The second is the principle of unconscionability in contract law. “Unconscionable: Unusually harsh and shocking to the conscience; that which is so grossly unfair that a court will proscribe it. … In contract law an unconscionable contract is one that is unjust or extremely one-sided in favor of the person who has the superior bargaining power.”
Like me, you’re probably one of the “little guys” who cannot conceive of having the kind of power it would take to prosecute the elites. But times do change, and God has empowered folks like us many times in history, our own Founding Fathers being the prime example. A post-Marxist republic could very well turn the tables on all of these crooks – politicians and predatory corporatists alike.
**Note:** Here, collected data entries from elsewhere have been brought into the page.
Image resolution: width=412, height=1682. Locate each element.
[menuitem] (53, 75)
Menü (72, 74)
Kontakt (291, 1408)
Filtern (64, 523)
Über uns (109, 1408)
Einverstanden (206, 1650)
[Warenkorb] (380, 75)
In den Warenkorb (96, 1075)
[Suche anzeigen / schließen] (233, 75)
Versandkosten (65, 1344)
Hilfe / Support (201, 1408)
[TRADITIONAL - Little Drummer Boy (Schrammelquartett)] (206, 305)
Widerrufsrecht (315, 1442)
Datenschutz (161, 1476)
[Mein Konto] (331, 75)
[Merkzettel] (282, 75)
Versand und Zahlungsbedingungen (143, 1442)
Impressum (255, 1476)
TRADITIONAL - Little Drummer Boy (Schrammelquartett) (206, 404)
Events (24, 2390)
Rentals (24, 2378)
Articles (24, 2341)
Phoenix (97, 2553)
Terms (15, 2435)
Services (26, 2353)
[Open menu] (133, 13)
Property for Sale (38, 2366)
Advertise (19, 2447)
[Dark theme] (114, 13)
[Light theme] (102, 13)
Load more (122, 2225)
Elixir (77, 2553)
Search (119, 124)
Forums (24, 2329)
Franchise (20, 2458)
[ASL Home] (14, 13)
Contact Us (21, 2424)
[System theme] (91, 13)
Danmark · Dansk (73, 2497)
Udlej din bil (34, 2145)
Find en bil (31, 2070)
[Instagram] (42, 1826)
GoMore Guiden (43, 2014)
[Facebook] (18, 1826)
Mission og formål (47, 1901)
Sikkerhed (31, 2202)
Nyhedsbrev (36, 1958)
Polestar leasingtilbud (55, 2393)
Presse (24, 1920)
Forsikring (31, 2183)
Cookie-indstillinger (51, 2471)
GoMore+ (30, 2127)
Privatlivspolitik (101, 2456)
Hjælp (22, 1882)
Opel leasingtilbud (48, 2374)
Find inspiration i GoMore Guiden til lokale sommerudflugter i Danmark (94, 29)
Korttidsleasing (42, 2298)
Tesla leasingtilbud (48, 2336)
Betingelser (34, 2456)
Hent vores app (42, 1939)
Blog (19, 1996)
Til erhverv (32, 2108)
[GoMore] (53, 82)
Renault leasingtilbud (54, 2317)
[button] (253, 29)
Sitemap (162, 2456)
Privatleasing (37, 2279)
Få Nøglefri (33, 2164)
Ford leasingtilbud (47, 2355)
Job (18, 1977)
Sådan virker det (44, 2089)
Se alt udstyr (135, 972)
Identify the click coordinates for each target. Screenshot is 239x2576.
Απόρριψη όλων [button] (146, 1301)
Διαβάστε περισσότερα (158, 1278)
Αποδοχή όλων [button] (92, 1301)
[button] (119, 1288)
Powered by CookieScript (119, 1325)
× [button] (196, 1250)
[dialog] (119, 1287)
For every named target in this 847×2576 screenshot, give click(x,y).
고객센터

In my research for my book “The Pink Swastika: Homosexuality in the Nazi Party,” I once had the privilege of interviewing at his home in Massachusetts an old man (now deceased) who as an 18-year-old American soldier guarded the Nuremberg defendants in the courtroom. His name was Bill Glenny. He got most of their autographs and took personal notes on their personality and traits. I have photos of his papers, including a document bearing Herman Goering’s signature and Bill’s trial notes calling him “brutal” and a “homo.” Bill was just a little guy who grew up under WWII cultural storm clouds as dark as we face today or worse, but he personally watched the “untouchables elites” face justice.
And I also interviewed, and received a personal “biblical tour of Berlin” from Col. Eugene Bird, who was the commandant of Spandau Prison where the Nazi criminals not hanged were incarcerated until their sentences were complete.
Bird ensured that those men did not escape the consequences for their crimes, the last man released being Rudolf Hess, whom Bird says accepted Christ during a Bible study, and about whom he wrote a book called “The Loneliest Man in the World.”
If the Lord tarries, we might yet see the pendulum of history swing back to the side of “liberty and justice for all” – and if that happens, there very likely WILL be a Nuremberg II.